** Opening INPUT MATERIAL block **

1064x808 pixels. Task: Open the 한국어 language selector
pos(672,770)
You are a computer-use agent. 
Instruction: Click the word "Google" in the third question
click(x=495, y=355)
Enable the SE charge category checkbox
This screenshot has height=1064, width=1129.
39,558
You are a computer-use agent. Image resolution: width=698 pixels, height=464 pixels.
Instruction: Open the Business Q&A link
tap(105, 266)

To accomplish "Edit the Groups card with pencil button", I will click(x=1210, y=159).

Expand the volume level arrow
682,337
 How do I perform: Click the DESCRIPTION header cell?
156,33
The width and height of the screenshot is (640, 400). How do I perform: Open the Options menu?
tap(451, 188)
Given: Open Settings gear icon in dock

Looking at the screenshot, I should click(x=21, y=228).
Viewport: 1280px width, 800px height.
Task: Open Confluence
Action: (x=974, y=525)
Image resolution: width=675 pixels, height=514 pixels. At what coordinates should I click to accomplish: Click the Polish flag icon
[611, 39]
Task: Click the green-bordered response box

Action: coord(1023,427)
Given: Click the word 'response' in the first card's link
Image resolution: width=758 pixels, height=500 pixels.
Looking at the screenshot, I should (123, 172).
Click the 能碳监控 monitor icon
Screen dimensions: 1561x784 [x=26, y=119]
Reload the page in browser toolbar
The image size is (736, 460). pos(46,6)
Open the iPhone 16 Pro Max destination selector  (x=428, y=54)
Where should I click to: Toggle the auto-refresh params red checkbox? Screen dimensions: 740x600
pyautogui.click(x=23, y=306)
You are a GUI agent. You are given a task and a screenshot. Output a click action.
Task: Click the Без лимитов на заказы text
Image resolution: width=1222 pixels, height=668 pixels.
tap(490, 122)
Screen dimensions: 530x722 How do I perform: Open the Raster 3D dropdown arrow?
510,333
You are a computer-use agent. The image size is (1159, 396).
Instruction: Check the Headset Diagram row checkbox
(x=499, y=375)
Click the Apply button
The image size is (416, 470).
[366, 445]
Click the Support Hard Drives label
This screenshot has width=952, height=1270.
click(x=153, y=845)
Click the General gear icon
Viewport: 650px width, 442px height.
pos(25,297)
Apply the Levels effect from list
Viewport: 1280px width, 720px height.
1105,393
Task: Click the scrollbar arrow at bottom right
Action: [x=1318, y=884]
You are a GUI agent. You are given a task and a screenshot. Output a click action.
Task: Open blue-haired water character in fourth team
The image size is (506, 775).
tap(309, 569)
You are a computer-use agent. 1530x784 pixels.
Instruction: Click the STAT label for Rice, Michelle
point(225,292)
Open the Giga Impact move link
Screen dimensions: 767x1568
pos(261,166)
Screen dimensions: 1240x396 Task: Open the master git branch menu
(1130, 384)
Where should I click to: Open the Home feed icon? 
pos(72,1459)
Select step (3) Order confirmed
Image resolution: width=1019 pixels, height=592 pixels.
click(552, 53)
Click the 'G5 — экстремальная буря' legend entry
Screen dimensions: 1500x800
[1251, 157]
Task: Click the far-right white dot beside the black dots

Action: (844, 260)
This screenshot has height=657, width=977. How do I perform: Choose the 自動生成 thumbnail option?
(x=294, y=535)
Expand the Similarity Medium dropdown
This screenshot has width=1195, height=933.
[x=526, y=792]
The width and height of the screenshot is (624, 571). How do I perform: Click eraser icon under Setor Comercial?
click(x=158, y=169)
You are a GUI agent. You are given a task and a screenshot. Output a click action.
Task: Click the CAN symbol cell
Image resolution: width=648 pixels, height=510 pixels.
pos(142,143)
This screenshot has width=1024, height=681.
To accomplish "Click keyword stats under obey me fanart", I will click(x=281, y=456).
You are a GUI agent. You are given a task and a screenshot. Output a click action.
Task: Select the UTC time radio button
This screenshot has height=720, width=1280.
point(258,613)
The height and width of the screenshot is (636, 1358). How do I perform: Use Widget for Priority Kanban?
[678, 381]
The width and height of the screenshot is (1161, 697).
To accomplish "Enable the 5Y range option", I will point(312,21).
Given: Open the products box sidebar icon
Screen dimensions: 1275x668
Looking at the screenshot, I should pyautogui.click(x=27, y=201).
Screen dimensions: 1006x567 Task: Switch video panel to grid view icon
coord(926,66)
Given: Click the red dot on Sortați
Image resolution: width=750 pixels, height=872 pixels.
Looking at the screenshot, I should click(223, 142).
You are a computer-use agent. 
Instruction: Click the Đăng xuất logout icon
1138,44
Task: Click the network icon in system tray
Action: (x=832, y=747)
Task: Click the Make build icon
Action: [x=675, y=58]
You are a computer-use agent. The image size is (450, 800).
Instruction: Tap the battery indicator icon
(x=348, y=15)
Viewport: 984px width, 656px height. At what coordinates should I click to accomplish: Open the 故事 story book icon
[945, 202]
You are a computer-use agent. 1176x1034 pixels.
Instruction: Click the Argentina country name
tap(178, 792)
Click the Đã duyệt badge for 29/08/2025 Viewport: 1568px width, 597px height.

** Closing INPUT MATERIAL block **

WHAT TO WORK ON → Each entry above has to be transcribed exactly as it appears.

RESPONSE BELOW →
1064x808 pixels. Task: Open the 한국어 language selector
pos(672,770)
You are a computer-use agent. 
Instruction: Click the word "Google" in the third question
click(x=495, y=355)
Enable the SE charge category checkbox
This screenshot has height=1064, width=1129.
39,558
You are a computer-use agent. Image resolution: width=698 pixels, height=464 pixels.
Instruction: Open the Business Q&A link
tap(105, 266)

To accomplish "Edit the Groups card with pencil button", I will click(x=1210, y=159).

Expand the volume level arrow
682,337
 How do I perform: Click the DESCRIPTION header cell?
156,33
The width and height of the screenshot is (640, 400). How do I perform: Open the Options menu?
tap(451, 188)
Given: Open Settings gear icon in dock

Looking at the screenshot, I should click(x=21, y=228).
Viewport: 1280px width, 800px height.
Task: Open Confluence
Action: (x=974, y=525)
Image resolution: width=675 pixels, height=514 pixels. At what coordinates should I click to accomplish: Click the Polish flag icon
[611, 39]
Task: Click the green-bordered response box

Action: coord(1023,427)
Given: Click the word 'response' in the first card's link
Image resolution: width=758 pixels, height=500 pixels.
Looking at the screenshot, I should (123, 172).
Click the 能碳监控 monitor icon
Screen dimensions: 1561x784 [x=26, y=119]
Reload the page in browser toolbar
The image size is (736, 460). pos(46,6)
Open the iPhone 16 Pro Max destination selector  (x=428, y=54)
Where should I click to: Toggle the auto-refresh params red checkbox? Screen dimensions: 740x600
pyautogui.click(x=23, y=306)
You are a GUI agent. You are given a task and a screenshot. Output a click action.
Task: Click the Без лимитов на заказы text
Image resolution: width=1222 pixels, height=668 pixels.
tap(490, 122)
Screen dimensions: 530x722 How do I perform: Open the Raster 3D dropdown arrow?
510,333
You are a computer-use agent. The image size is (1159, 396).
Instruction: Check the Headset Diagram row checkbox
(x=499, y=375)
Click the Apply button
The image size is (416, 470).
[366, 445]
Click the Support Hard Drives label
This screenshot has width=952, height=1270.
click(x=153, y=845)
Click the General gear icon
Viewport: 650px width, 442px height.
pos(25,297)
Apply the Levels effect from list
Viewport: 1280px width, 720px height.
1105,393
Task: Click the scrollbar arrow at bottom right
Action: [x=1318, y=884]
You are a GUI agent. You are given a task and a screenshot. Output a click action.
Task: Open blue-haired water character in fourth team
The image size is (506, 775).
tap(309, 569)
You are a computer-use agent. 1530x784 pixels.
Instruction: Click the STAT label for Rice, Michelle
point(225,292)
Open the Giga Impact move link
Screen dimensions: 767x1568
pos(261,166)
Screen dimensions: 1240x396 Task: Open the master git branch menu
(1130, 384)
Where should I click to: Open the Home feed icon? 
pos(72,1459)
Select step (3) Order confirmed
Image resolution: width=1019 pixels, height=592 pixels.
click(552, 53)
Click the 'G5 — экстремальная буря' legend entry
Screen dimensions: 1500x800
[1251, 157]
Task: Click the far-right white dot beside the black dots

Action: (844, 260)
This screenshot has height=657, width=977. How do I perform: Choose the 自動生成 thumbnail option?
(x=294, y=535)
Expand the Similarity Medium dropdown
This screenshot has width=1195, height=933.
[x=526, y=792]
The width and height of the screenshot is (624, 571). How do I perform: Click eraser icon under Setor Comercial?
click(x=158, y=169)
You are a GUI agent. You are given a task and a screenshot. Output a click action.
Task: Click the CAN symbol cell
Image resolution: width=648 pixels, height=510 pixels.
pos(142,143)
This screenshot has width=1024, height=681.
To accomplish "Click keyword stats under obey me fanart", I will click(x=281, y=456).
You are a GUI agent. You are given a task and a screenshot. Output a click action.
Task: Select the UTC time radio button
This screenshot has height=720, width=1280.
point(258,613)
The height and width of the screenshot is (636, 1358). How do I perform: Use Widget for Priority Kanban?
[678, 381]
The width and height of the screenshot is (1161, 697).
To accomplish "Enable the 5Y range option", I will point(312,21).
Given: Open the products box sidebar icon
Screen dimensions: 1275x668
Looking at the screenshot, I should pyautogui.click(x=27, y=201).
Screen dimensions: 1006x567 Task: Switch video panel to grid view icon
coord(926,66)
Given: Click the red dot on Sortați
Image resolution: width=750 pixels, height=872 pixels.
Looking at the screenshot, I should click(223, 142).
You are a computer-use agent. 
Instruction: Click the Đăng xuất logout icon
1138,44
Task: Click the network icon in system tray
Action: (x=832, y=747)
Task: Click the Make build icon
Action: [x=675, y=58]
You are a computer-use agent. The image size is (450, 800).
Instruction: Tap the battery indicator icon
(x=348, y=15)
Viewport: 984px width, 656px height. At what coordinates should I click to accomplish: Open the 故事 story book icon
[945, 202]
You are a computer-use agent. 1176x1034 pixels.
Instruction: Click the Argentina country name
tap(178, 792)
Click the Đã duyệt badge for 29/08/2025 Viewport: 1568px width, 597px height.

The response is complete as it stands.